* [Problem to solve]
Repeat only the stretch of lines below that runs from the line with "Task: Click the Realtek 1Gb Ethernet value" through the line with "Given: Open the 飲食健康 forum section", unaltered.

-- Entries provided follows --

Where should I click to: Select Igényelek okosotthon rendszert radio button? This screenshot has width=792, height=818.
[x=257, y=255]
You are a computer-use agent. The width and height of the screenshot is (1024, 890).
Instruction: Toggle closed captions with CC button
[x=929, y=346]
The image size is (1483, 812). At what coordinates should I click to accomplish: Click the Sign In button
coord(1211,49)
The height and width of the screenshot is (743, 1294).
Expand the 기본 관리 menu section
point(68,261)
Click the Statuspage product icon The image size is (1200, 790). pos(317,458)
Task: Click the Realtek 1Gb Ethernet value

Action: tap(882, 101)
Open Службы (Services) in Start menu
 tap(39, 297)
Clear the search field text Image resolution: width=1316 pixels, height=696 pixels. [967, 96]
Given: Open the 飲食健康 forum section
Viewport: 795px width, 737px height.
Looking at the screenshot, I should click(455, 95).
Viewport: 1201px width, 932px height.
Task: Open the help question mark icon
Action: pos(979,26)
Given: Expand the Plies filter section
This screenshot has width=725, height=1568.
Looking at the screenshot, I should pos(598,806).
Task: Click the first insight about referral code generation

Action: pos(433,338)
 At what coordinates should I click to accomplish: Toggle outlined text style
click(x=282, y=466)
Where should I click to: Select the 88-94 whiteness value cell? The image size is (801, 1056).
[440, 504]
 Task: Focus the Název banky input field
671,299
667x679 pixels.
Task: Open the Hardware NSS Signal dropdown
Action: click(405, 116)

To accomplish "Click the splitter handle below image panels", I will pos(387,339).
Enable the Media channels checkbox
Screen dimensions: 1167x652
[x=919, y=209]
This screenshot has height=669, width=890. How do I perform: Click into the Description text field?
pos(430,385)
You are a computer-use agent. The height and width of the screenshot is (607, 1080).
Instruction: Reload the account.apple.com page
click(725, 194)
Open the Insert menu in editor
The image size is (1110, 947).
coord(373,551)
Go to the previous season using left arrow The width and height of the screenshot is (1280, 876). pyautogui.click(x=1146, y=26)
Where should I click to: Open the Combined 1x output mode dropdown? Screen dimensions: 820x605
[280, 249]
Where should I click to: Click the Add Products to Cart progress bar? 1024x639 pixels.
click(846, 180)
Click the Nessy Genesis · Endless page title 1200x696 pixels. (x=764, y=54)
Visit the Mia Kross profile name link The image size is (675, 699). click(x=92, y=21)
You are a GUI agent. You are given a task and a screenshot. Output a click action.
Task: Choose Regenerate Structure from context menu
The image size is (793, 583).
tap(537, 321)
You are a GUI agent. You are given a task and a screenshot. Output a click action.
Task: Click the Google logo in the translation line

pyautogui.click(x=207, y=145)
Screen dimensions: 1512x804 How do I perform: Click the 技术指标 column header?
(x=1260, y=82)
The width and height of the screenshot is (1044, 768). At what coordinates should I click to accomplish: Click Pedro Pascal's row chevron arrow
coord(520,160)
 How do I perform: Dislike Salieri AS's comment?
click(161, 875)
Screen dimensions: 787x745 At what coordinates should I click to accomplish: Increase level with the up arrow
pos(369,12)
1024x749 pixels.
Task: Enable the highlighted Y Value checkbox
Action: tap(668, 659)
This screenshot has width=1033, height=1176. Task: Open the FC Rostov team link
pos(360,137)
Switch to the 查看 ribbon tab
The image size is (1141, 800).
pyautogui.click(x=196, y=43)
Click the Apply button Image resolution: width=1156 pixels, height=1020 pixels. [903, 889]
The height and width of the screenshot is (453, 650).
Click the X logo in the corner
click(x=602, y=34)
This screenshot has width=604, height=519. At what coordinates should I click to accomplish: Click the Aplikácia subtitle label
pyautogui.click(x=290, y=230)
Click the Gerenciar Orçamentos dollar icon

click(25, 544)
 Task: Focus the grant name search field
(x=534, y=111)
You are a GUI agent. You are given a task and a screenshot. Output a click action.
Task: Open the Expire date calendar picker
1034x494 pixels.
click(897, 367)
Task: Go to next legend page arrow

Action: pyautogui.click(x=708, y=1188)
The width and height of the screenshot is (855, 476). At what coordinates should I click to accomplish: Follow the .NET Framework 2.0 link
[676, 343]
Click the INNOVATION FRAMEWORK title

-- Entries provided concluded --

* [Answer for the task]
Task: Click the Realtek 1Gb Ethernet value

Action: tap(882, 101)
Open Службы (Services) in Start menu
 tap(39, 297)
Clear the search field text Image resolution: width=1316 pixels, height=696 pixels. [967, 96]
Given: Open the 飲食健康 forum section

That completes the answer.